Beschluss von Bund und Ländern: In der Gastronomie nur noch 2G Plus zulässig!

Der Bundesverband Automatenunternehmer (BA) hat in einem Rundschreiben an die Mitglieder über das Ergebnis der jüngsten Beratungsrunde zwischen Bund und Ländern informiert und eine Übersicht der wichtigsten Beschlüsse erarbeitet.

Die sechs wichtigsten Punkte: 

– Der Zugang zu Einrichtungen und Veranstaltungen der Kultur- Freizeitgestaltung sowie zum Einzelhandel (mit Ausnahme von Geschäften des täglichen Bedarfs) ist weiterhin nur geimpften und genesenen Personen möglich (2G). Ausgenommen sind Personen, die nicht geimpft werden können, für die keine Impfempfehlung vorliegt oder Kinder und Jugendliche bis 18 Jahren.

– Es gelten weiterhin die Kontaktbeschränkungen von maximal zehn Personen für geimpfte oder genesene Personen sowie die bestehenden Beschränkungen für ungeimpfte Personen, sich maximal mit zwei Personen eines anderen Haushaltes zu treffen. Kinder unter 14 Jahren sind von der Regelung ausgenommen.

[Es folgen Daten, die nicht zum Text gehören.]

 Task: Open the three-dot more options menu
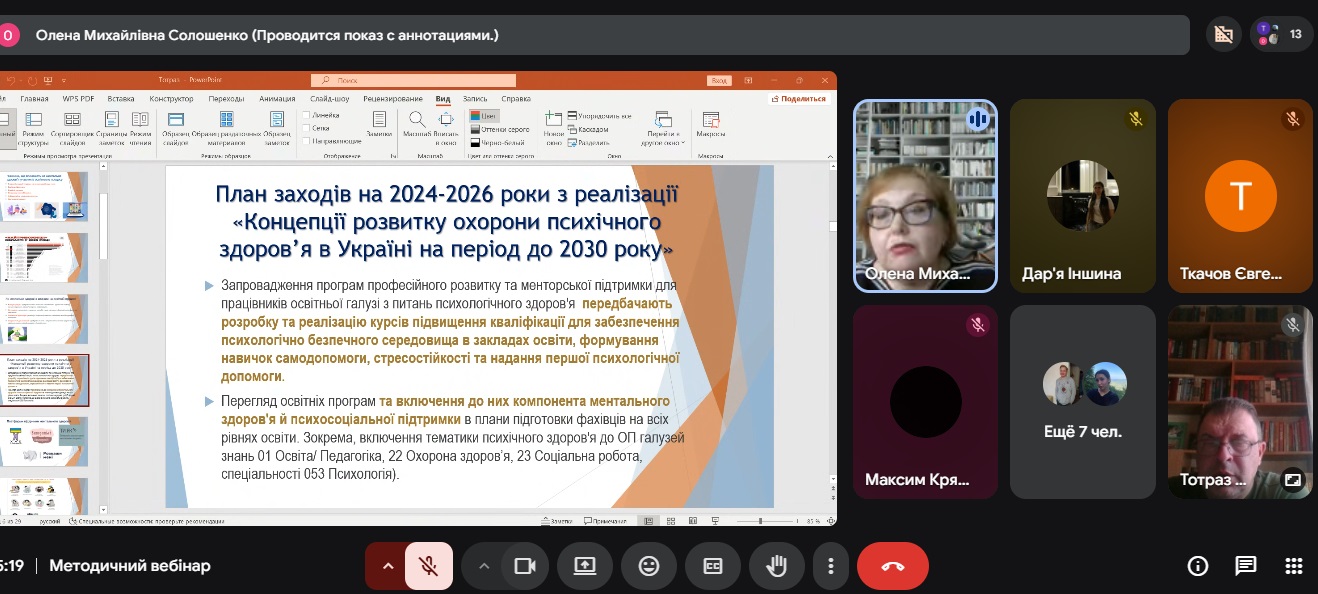click(830, 566)
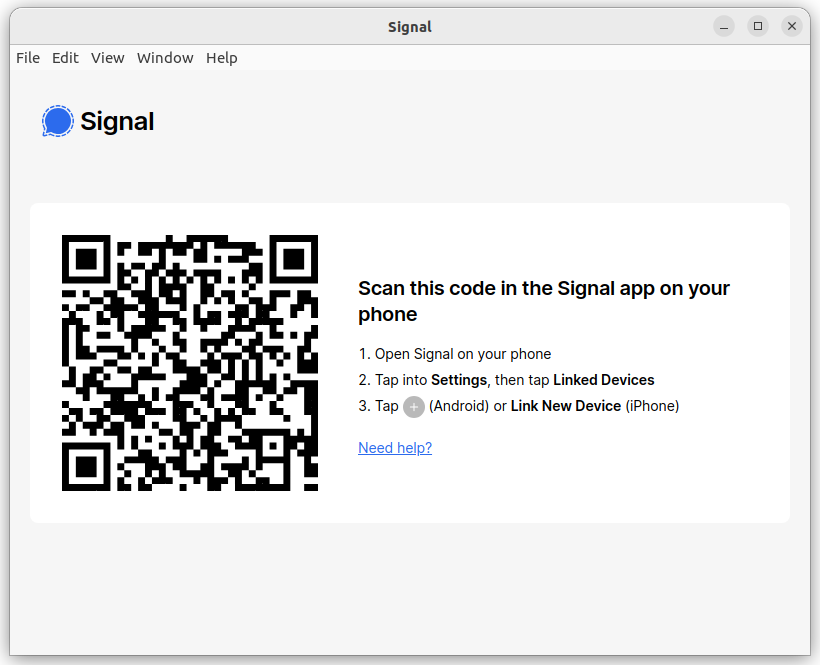Click the 'Open Signal on your phone' step
Viewport: 820px width, 665px height.
pos(454,354)
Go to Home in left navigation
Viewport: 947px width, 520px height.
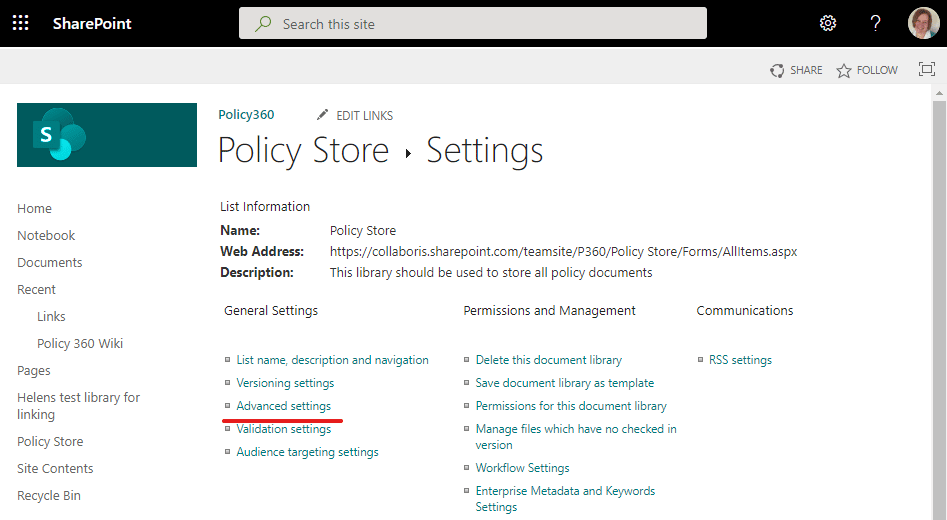(x=34, y=208)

– Kurzfristig wird der Zugang zu gastronomischen Betrieben nur noch für geimpfte oder genesene Personen mit einem tagesaktuellen Test oder Nachweis über eine erfolgte Booster-Impfung (Auffrischungsimpfung) möglich sein (2G Plus).

– Bund und Länder verweisen auf die bestehende Verpflichtung zum Homeoffice und appellieren an die Arbeitgeberinnen und Arbeitgeber, diese in den nächsten Wochen, überall wo es möglich ist, strikt umzusetzen.

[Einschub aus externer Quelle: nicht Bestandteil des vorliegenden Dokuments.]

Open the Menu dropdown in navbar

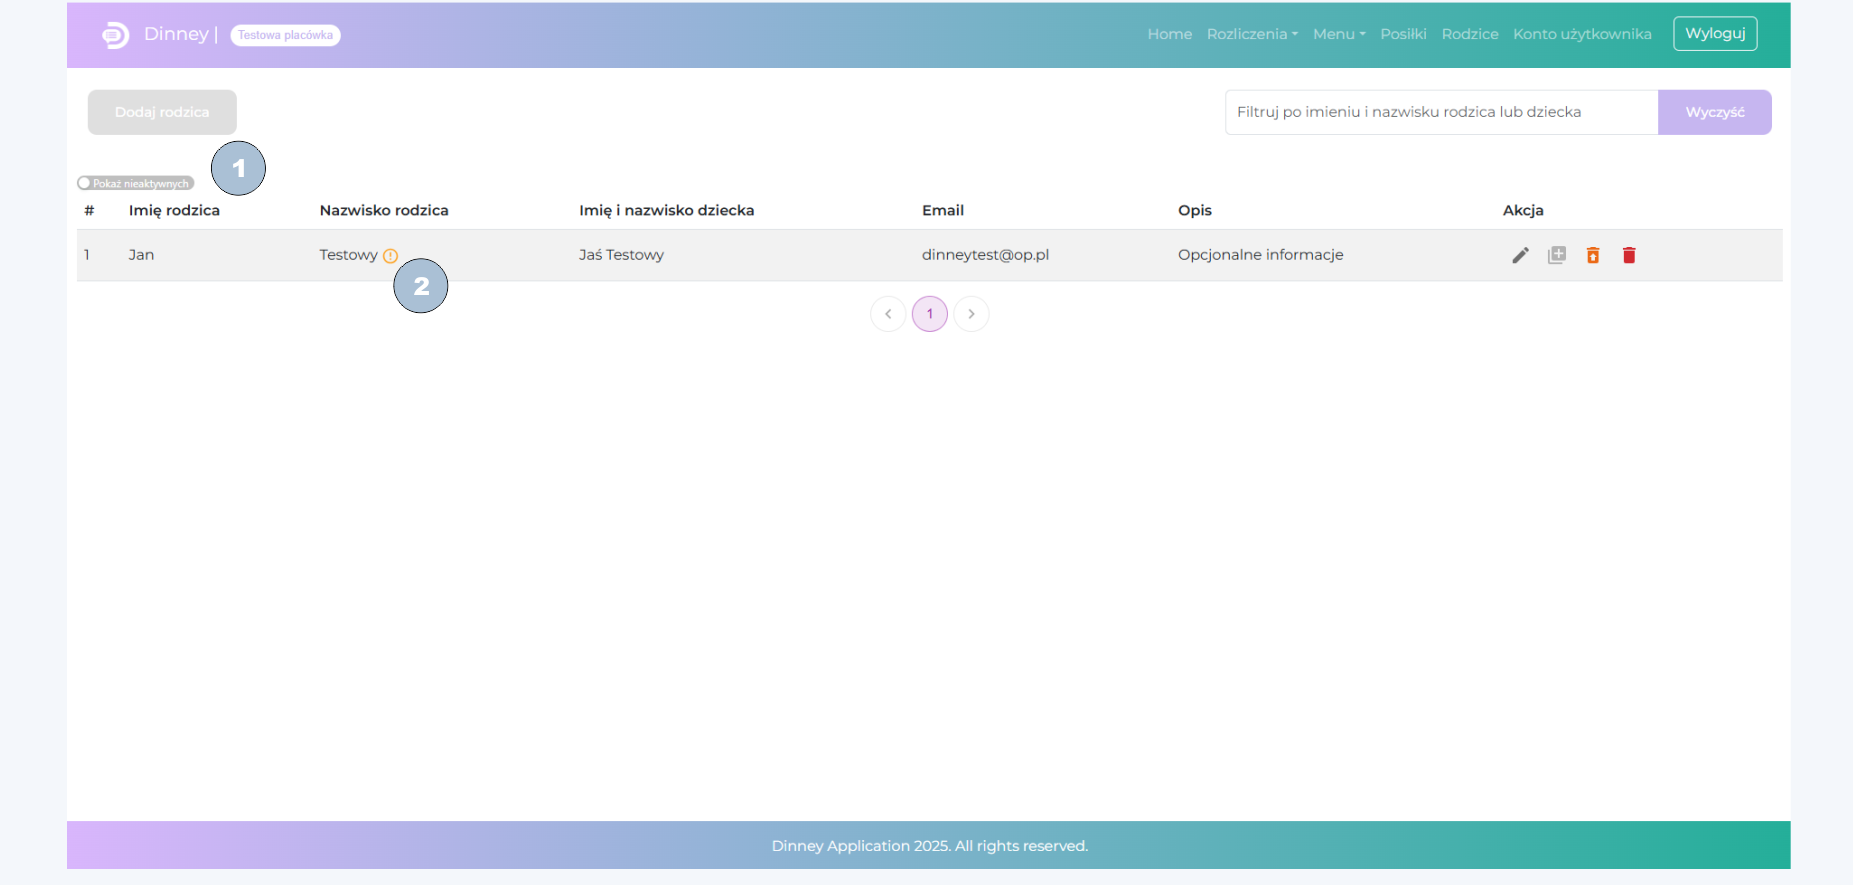click(x=1338, y=34)
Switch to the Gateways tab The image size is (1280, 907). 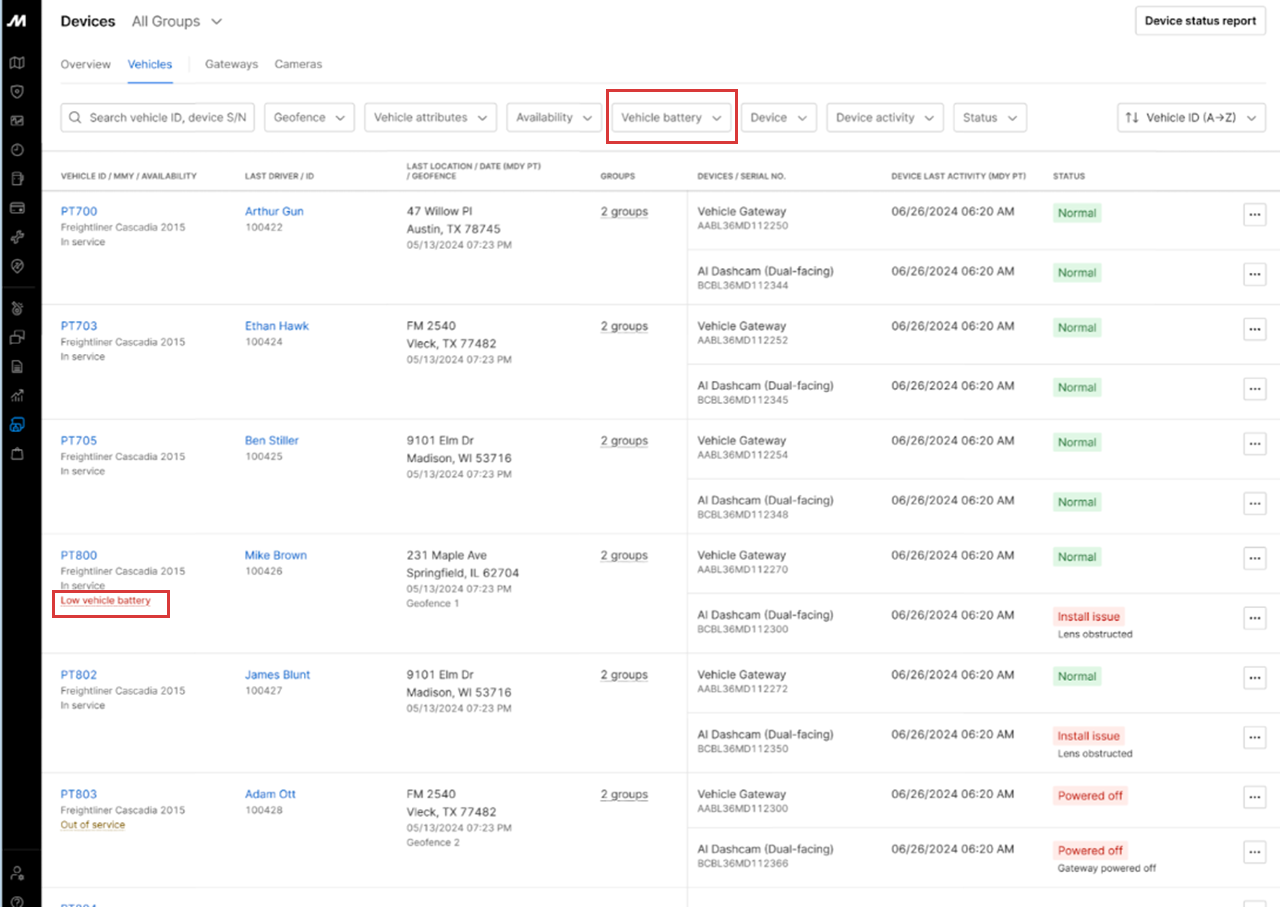point(231,64)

– Bisher gilt für eine Kontaktperson einer mit der Omikron-Variante infizierten Person eine strikte Quarantänepflicht von 14 Tagen. Künftig wird die Quarantänepflicht für Kontaktpersonen, die bereits eine Booster-Impfung oder kürzlich ihre Zweitimpfung erhalten haben, entfallen. Für alle übrigen Personen gilt in der Regel eine Quarantänepflicht von zehn Tagen; sie können sich jedoch nach sieben Tagen durch einen negativen PCR-Test „freitesten“. Für Beschäftigte in Krankenhäusern, Pflegeeinrichtungen sowie für Schülerinnen und Schüler gelten verkürzte Quarantänepflichten, sofern sie ohne Symptome einen negativen PCR-Test erbringen können.

– Da die erweiterten Beschränkungen insbesondere für gastronomische Betriebe eine erhebliche Belastung bedeuten, wird der Bund im Rahmen der Überbrückungshilfe IV entsprechende Sach- und Personalkosten bei den Fixkosten besser berücksichtigen.

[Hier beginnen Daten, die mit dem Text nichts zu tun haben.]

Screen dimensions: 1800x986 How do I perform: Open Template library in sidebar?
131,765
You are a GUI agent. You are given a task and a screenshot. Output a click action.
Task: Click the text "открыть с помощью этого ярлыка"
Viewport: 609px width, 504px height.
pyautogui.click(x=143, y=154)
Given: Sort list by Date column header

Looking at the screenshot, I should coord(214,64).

Nächstes Treffen am 24. Januar

„Die Umsetzung der Beschlüsse obliegt nunmehr den Bundesländern. Die Regierungschefinnen und Regierungschefs werden gemeinsam mit dem Bundeskanzler das weitere Vorgehen am 24. Januar 2022 beraten. Wir werden Sie über alle aktuellen Entwicklungen weiter informieren“, erklärt BA-Geschäftsführerin Simone Storch abschließend.